*** Opening Recorded data ***
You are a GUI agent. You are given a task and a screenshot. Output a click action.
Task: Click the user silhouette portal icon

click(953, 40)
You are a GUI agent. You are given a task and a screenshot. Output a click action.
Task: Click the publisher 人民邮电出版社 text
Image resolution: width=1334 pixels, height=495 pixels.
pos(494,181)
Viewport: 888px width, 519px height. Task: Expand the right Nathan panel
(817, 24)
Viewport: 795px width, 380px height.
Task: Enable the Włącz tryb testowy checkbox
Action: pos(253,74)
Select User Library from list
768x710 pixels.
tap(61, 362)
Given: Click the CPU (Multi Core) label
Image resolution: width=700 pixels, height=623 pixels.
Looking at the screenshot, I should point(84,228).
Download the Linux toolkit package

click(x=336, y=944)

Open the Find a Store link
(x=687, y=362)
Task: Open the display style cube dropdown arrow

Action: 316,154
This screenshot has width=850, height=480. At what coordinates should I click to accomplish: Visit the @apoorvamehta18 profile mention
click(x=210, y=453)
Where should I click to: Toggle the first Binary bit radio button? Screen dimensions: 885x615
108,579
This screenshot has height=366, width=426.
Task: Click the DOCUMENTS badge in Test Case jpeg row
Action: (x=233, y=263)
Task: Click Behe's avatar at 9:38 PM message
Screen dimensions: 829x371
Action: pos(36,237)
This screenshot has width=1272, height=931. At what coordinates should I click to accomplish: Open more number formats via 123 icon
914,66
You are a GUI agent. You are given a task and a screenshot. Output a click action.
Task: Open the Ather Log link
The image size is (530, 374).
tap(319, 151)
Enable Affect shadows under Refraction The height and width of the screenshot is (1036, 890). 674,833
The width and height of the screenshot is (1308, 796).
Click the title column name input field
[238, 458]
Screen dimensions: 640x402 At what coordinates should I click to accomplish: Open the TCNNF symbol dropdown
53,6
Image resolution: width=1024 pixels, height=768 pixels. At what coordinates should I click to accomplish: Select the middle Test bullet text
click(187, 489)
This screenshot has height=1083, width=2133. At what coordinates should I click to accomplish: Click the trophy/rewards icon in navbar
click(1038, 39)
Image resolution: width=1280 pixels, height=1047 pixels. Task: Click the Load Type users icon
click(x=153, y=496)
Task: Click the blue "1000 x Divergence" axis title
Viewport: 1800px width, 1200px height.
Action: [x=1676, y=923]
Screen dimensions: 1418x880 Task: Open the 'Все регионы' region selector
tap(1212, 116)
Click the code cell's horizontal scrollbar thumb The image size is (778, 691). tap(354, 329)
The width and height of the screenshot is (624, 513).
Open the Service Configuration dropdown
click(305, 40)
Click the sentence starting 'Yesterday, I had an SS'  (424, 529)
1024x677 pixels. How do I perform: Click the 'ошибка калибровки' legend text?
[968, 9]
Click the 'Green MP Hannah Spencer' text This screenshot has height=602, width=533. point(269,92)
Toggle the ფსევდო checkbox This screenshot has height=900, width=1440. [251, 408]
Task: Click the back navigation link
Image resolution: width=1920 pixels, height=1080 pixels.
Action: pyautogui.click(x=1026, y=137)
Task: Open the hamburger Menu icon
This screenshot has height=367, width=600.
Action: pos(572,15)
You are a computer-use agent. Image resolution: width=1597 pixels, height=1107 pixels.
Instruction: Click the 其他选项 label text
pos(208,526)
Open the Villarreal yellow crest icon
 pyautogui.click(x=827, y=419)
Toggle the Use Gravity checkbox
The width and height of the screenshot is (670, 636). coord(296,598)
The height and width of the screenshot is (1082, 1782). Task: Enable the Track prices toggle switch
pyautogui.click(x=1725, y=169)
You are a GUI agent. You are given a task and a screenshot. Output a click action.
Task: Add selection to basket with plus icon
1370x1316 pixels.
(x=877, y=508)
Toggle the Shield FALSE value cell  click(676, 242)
*** Closing Recorded data ***
## What to produce
Each and every entry needs to be repeated exactly.

## Result
You are a GUI agent. You are given a task and a screenshot. Output a click action.
Task: Click the user silhouette portal icon

click(953, 40)
You are a GUI agent. You are given a task and a screenshot. Output a click action.
Task: Click the publisher 人民邮电出版社 text
Image resolution: width=1334 pixels, height=495 pixels.
pos(494,181)
Viewport: 888px width, 519px height. Task: Expand the right Nathan panel
(817, 24)
Viewport: 795px width, 380px height.
Task: Enable the Włącz tryb testowy checkbox
Action: pos(253,74)
Select User Library from list
768x710 pixels.
tap(61, 362)
Given: Click the CPU (Multi Core) label
Image resolution: width=700 pixels, height=623 pixels.
Looking at the screenshot, I should point(84,228).
Download the Linux toolkit package

click(x=336, y=944)

Open the Find a Store link
(x=687, y=362)
Task: Open the display style cube dropdown arrow

Action: 316,154
This screenshot has width=850, height=480. At what coordinates should I click to accomplish: Visit the @apoorvamehta18 profile mention
click(x=210, y=453)
Where should I click to: Toggle the first Binary bit radio button? Screen dimensions: 885x615
108,579
This screenshot has height=366, width=426.
Task: Click the DOCUMENTS badge in Test Case jpeg row
Action: (x=233, y=263)
Task: Click Behe's avatar at 9:38 PM message
Screen dimensions: 829x371
Action: pos(36,237)
This screenshot has width=1272, height=931. At what coordinates should I click to accomplish: Open more number formats via 123 icon
914,66
You are a GUI agent. You are given a task and a screenshot. Output a click action.
Task: Open the Ather Log link
The image size is (530, 374).
tap(319, 151)
Enable Affect shadows under Refraction The height and width of the screenshot is (1036, 890). 674,833
The width and height of the screenshot is (1308, 796).
Click the title column name input field
[238, 458]
Screen dimensions: 640x402 At what coordinates should I click to accomplish: Open the TCNNF symbol dropdown
53,6
Image resolution: width=1024 pixels, height=768 pixels. At what coordinates should I click to accomplish: Select the middle Test bullet text
click(187, 489)
This screenshot has height=1083, width=2133. At what coordinates should I click to accomplish: Click the trophy/rewards icon in navbar
click(1038, 39)
Image resolution: width=1280 pixels, height=1047 pixels. Task: Click the Load Type users icon
click(x=153, y=496)
Task: Click the blue "1000 x Divergence" axis title
Viewport: 1800px width, 1200px height.
Action: [x=1676, y=923]
Screen dimensions: 1418x880 Task: Open the 'Все регионы' region selector
tap(1212, 116)
Click the code cell's horizontal scrollbar thumb The image size is (778, 691). tap(354, 329)
The width and height of the screenshot is (624, 513).
Open the Service Configuration dropdown
click(305, 40)
Click the sentence starting 'Yesterday, I had an SS'  (424, 529)
1024x677 pixels. How do I perform: Click the 'ошибка калибровки' legend text?
[968, 9]
Click the 'Green MP Hannah Spencer' text This screenshot has height=602, width=533. point(269,92)
Toggle the ფსევდო checkbox This screenshot has height=900, width=1440. [251, 408]
Task: Click the back navigation link
Image resolution: width=1920 pixels, height=1080 pixels.
Action: pyautogui.click(x=1026, y=137)
Task: Open the hamburger Menu icon
This screenshot has height=367, width=600.
Action: pos(572,15)
You are a computer-use agent. Image resolution: width=1597 pixels, height=1107 pixels.
Instruction: Click the 其他选项 label text
pos(208,526)
Open the Villarreal yellow crest icon
 pyautogui.click(x=827, y=419)
Toggle the Use Gravity checkbox
The width and height of the screenshot is (670, 636). coord(296,598)
The height and width of the screenshot is (1082, 1782). Task: Enable the Track prices toggle switch
pyautogui.click(x=1725, y=169)
You are a GUI agent. You are given a task and a screenshot. Output a click action.
Task: Add selection to basket with plus icon
1370x1316 pixels.
(x=877, y=508)
Toggle the Shield FALSE value cell  click(676, 242)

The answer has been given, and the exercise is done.